_SELECTED EXCERPT_:

[Begin]

My guess is that not many are required to produce not much.

Monday, November 29, 2010

Making errors!!

Sometimes long time errors can sneak up on you and beat you over the head. I have avoided the term bar graph for a few years and was under the misconception that the width of the bar has as much meaning as the height. I always use the term column graph for discrete data drawn in bars.

I have no idea where this misconception comes from, but I will have a look through texts I have used over the last few years - I must have misread one of them (I did find a strange Histogram in one of my stat books when width of the columns was important to do with graphing different sized class boundaries). This all would have been fine if I had figured it out myself.

That would have been too easy.. Of course I was asked the question by my HoD whilst he was teaching his class and using my room (as it was air conditioned and empty) and I corrected him calling it a column graph (cringe). I should have known he was right - as he is rarely wrong.. I had to come back and eat some humble pie..

That's life I suppose.. I'm glad it doesn't happen too often!

Sunday, November 14, 2010

Greenfoot

Greenfoot is another attempt to bring programming to students. It has a textbook that can be purchased and an established user group. It is well worth a look if starting a computer programming class and you wish to use Java.

Here is a link: http://www.greenfoot.org/.

Have a look

Russ.

Saturday, September 4, 2010

Hattie's Meta-analysis

Hattie's meta analysis is something as teachers we will hear a lot about. It is a study that brings together a wealth of research in one place. We won't hold it against him that he did it in New Zealand.

My reading of his findings is that he finally cuts through the nonsense and gets to the core of what makes a difference beyond what is normally done in the classroom and also what is detrimental to a normal classroom.

It is an astounding in that it confirms what many crusty teachers have called the "bloody obvious" and stripped away the rhetoric. His commentary on his statistics is well thought out and constructive. I feel a bit for these teachers that have felt the brunt of the new wave of teaching (that fell flat well before the shore). They were right and all you new wavers were wrong. :-)

[End]

_STATED TASK 1_:
Reproduce the passage of the teaching blog that starts with the words "That's life I" and ends after the words "to use Java.".
_STATED TASK 2_:
Write a continuation of the teaching blog, picking up right after its final sentence.

_GIVEN DATA_:
[Begin]

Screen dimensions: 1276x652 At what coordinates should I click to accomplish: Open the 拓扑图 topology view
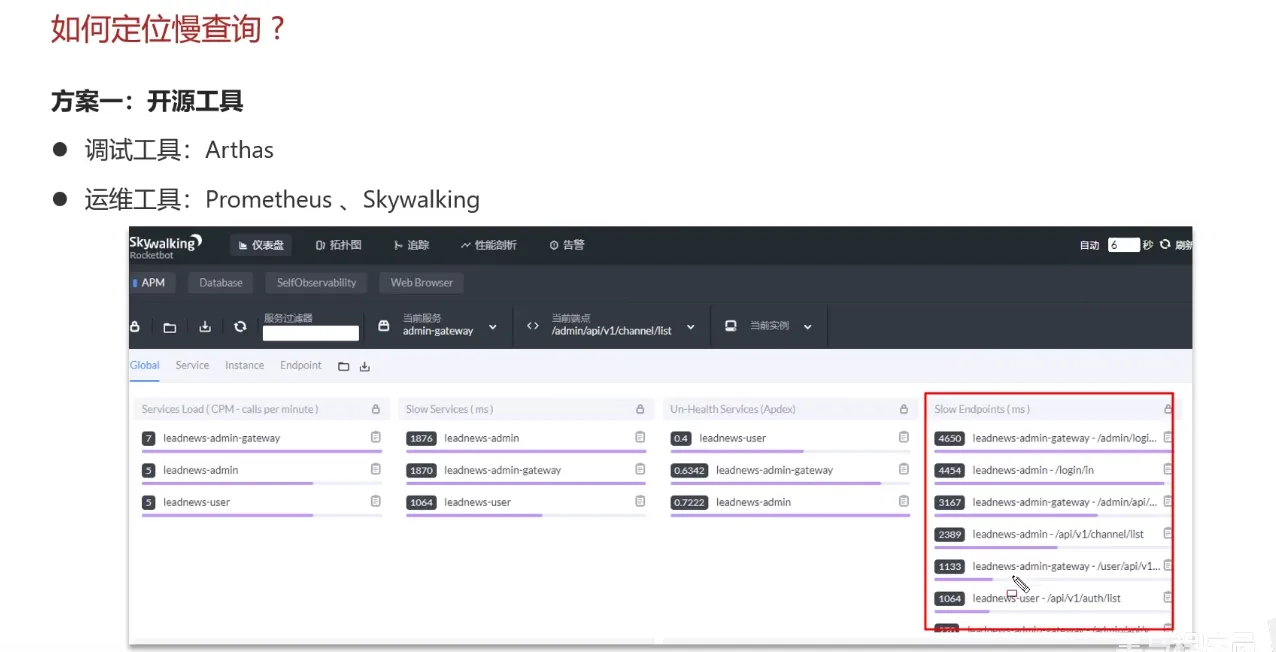338,245
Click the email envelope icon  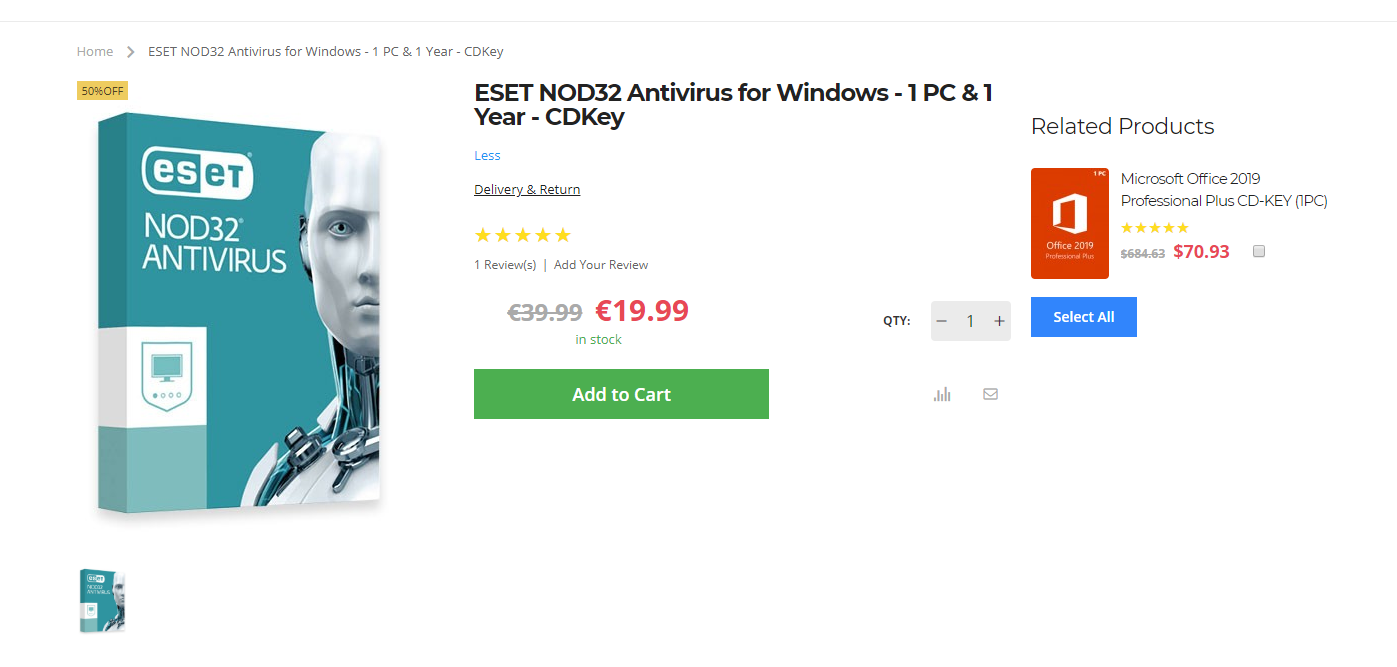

[End]

_FINAL RESULT 1_:
That's life I suppose.. I'm glad it doesn't happen too often!

Sunday, November 14, 2010

Greenfoot

Greenfoot is another attempt to bring programming to students. It has a textbook that can be purchased and an established user group. It is well worth a look if starting a computer programming class and you wish to use Java.

_FINAL RESULT 2_:
Well.. it's not quite like that, but here are some of his findings.

d= -0.1 - 0.16 (what a student would learn if not in a classroom)
d= 0.16 - .4 (benchmark of a normal classroom)
d= .4 + (desired improvement beyond a normal classroom)

Improvements can be made by:
  • Having a cohesive classroom (0.53) p.103
  • Maintaining a positive climate (0.52) p.102
  • Strong teacher-student relationships (0.72) p.118
  • Teacher clarity (0.75) p.126
  • Clear goals (0.56) p.164
  • Concept mapping (0.57) p.168
  • Mastery Learning (0.58) p.170
  • Effective Feedback (0.73) p.173
  • Worked examples (0.57) p.172
  • Formative evaluation of teaching programs (0.9) p.181
  • Questioning (0.46) p.182
  • Spaced practice (0.71) p.186
  • Peer tutoring (0.55) p.186
  • Effective study skills (0.59) p.189
  • Meta cognitive strategies (0.69) p.189
  • Self verbalisation and questioning (0.64) p.193
  • Direct instruction (0.74) p.204
  • Problem Solving teaching (0.61) p.210
  • Interactive video (0.52) p.228 (such as mathsonline)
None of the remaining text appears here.